We know, slope of side AC can be found as-
$A\left( \dfrac{4}{3},\dfrac{13}{3} \right),\,C\left( 8,-9 \right)$
Slope of AC= $\dfrac{-9-\dfrac{13}{3}}{8-\dfrac{4}{3}}$ = $\left( \dfrac{{{y}_{2}}-{{y}_{1}}}{{{x}_{2}}-{{x}_{1}}} \right)$
$=\dfrac{-\dfrac{40}{3}}{\dfrac{20}{3}}=-2$
Since, $BE\bot AC$
$\therefore $slope of AC × slope of BE= (-1)
(-2) × Slope of BE= (-1)
$\therefore $Slope of BE= $\dfrac{1}{2}$
Hence, equation of BE can be written in point slope form,
$y-{{y}_{0}}=m\left( x-{{x}_{0}} \right)$
$\begin{align}
  & \Rightarrow y-1=\dfrac{1}{2}\left( x-\left( -2 \right) \right) \\
 & \Rightarrow 2\left( y-1 \right)=x+2 \\
 & \Rightarrow 2y-2=x+2 \\
 & \Rightarrow 2y-x-2-2=0 \\
 & \Rightarrow 2y-x-4=0 \\
 & \Rightarrow x-2y+4=0...........(iv) \\
 & \left[ here,\,\left( {{x}_{0}},{{y}_{0}} \right)\equiv B\equiv \left( -2,1 \right) \right] \\
\end{align}$
Now, we will find the equation of altitude CF, which is perpendicular to the side AB and passes through point C.

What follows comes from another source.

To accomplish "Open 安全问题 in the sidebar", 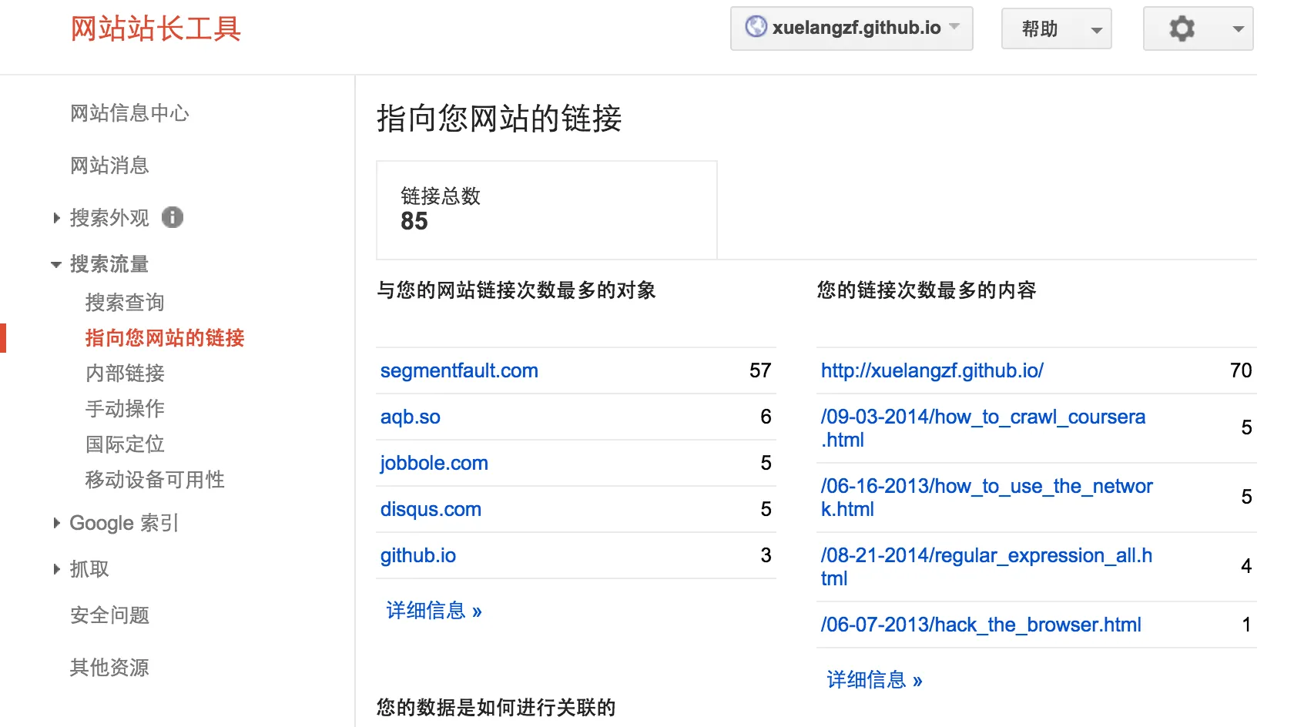I will 109,615.
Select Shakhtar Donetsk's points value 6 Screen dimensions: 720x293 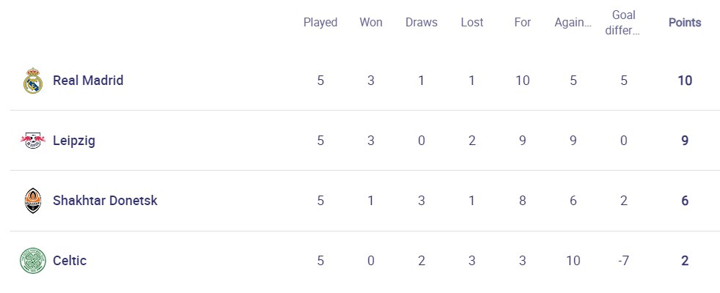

Slope of side AB can be found as-
$A\left( \dfrac{4}{3},\dfrac{13}{3} \right);B\left( -2,1 \right)$
Slope of AB =
$\begin{align}
& \left( \dfrac{{{y}_{2}}-{{y}_{1}}}{{{x}_{2}}-{{x}_{1}}} \right) \\
  & \dfrac{1-\dfrac{13}{3}}{-2-\dfrac{4}{3}} \\
 & =\dfrac{-\dfrac{10}{3}}{-\dfrac{10}{3}}=1 \\
 \end{align}$
Since, $CF\bot AB$
$\therefore $ Slope of AB × Slope of CF = (-1)
1 × slope of CF = (-1)
$\therefore $Slope of CF = (-1)
Hence, equation of CF can be written in point slope form, $y-{{y}_{0}}=m\left( x-{{x}_{0}} \right)$
\[\begin{align}
  & \Rightarrow y-\left( -9 \right) = \left( -1 \right)\left( x-8 \right) \\
 & \Rightarrow y+9=-x+8 \\
 & \Rightarrow y+x+9-8=0 \\
 & \Rightarrow x+y+1=0..............(v) \\
\end{align}\]
Now,
We will find the intersection of altitudes CF and BE by solving equation (iv) and (v).

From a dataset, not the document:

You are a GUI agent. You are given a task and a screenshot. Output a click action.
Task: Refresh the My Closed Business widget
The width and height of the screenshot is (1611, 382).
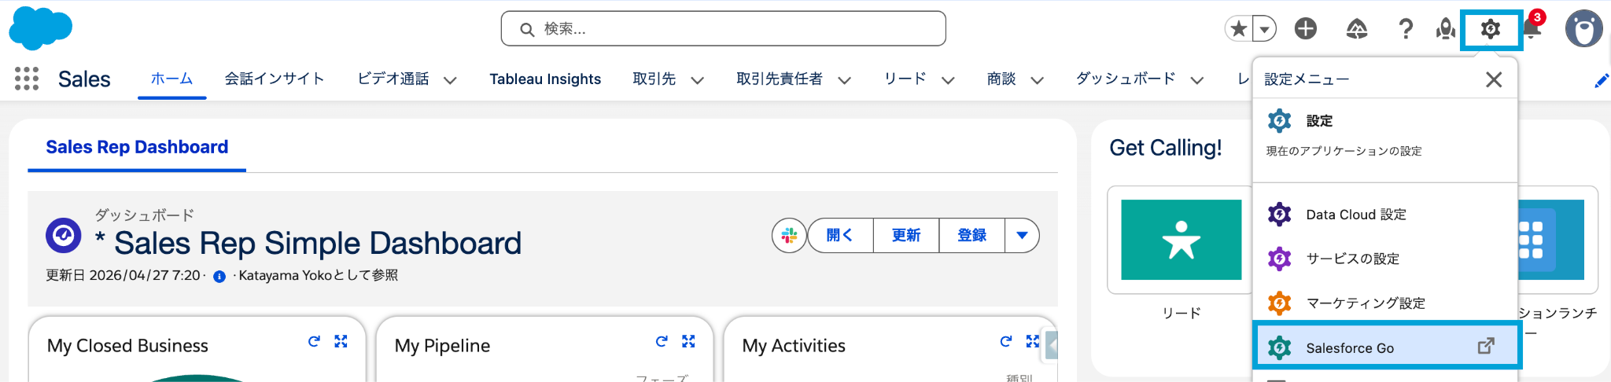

From equation (iv) and (v)-
$\begin{align}
  & x-2y+4=0 \\
 & \Rightarrow x=2y-4.............(vii) \\
\end{align}$
Putting x=2y-4 in equation (v), we get-
$\begin{align}
  & \Rightarrow 2y-4+y+1=0 \\
 & \Rightarrow 3y-3=0 \\
 & \Rightarrow y=1 \\
\end{align}$
Put y=1 in equation (vii), we get
$\begin{align}
  & \therefore x=2(1)-4 \\
 & \therefore x=(-2) \\
 & \therefore Point\,of\,intersection\,=(-2, 1) \\
\end{align}$

Note: Students can easily solve this question in this way: -
Since slope of equation \[ax+by+c=0=\dfrac{-a}{b}\]
We see clearly that slope of AB = $\dfrac{-1}{-1}=1$
AB: $x+y+1=04$
$\therefore slope\,of\,BC=\dfrac{-1}{1}=(-1)$
We notice that,
Slope of AB × Slope of BC = 1×(-1)=-1
This means AB is perpendicular to BC. Therefore, $\vartriangle ABC$ is a right-angled triangle, with right angle at B.

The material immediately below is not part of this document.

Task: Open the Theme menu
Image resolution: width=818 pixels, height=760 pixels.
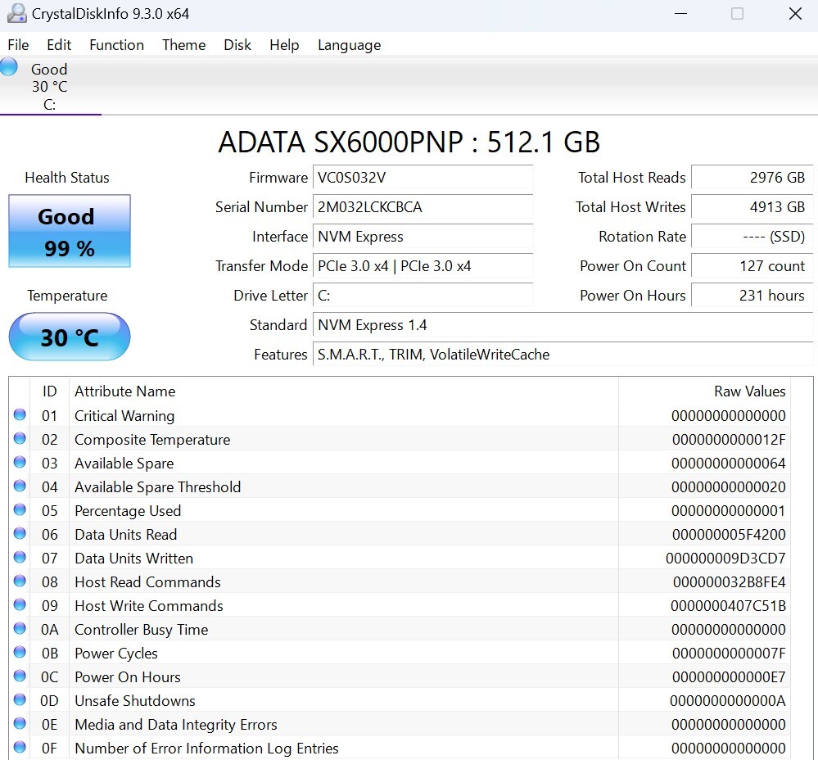Action: point(183,45)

Now, we know that if a triangle is a right-angled triangle, then the orthocentre is the vertex of the triangle where the right angle is formed.
Here, orthocentre = vertex B= (-2,1)
(vertex B is already found by solving the equation of line AB and BC).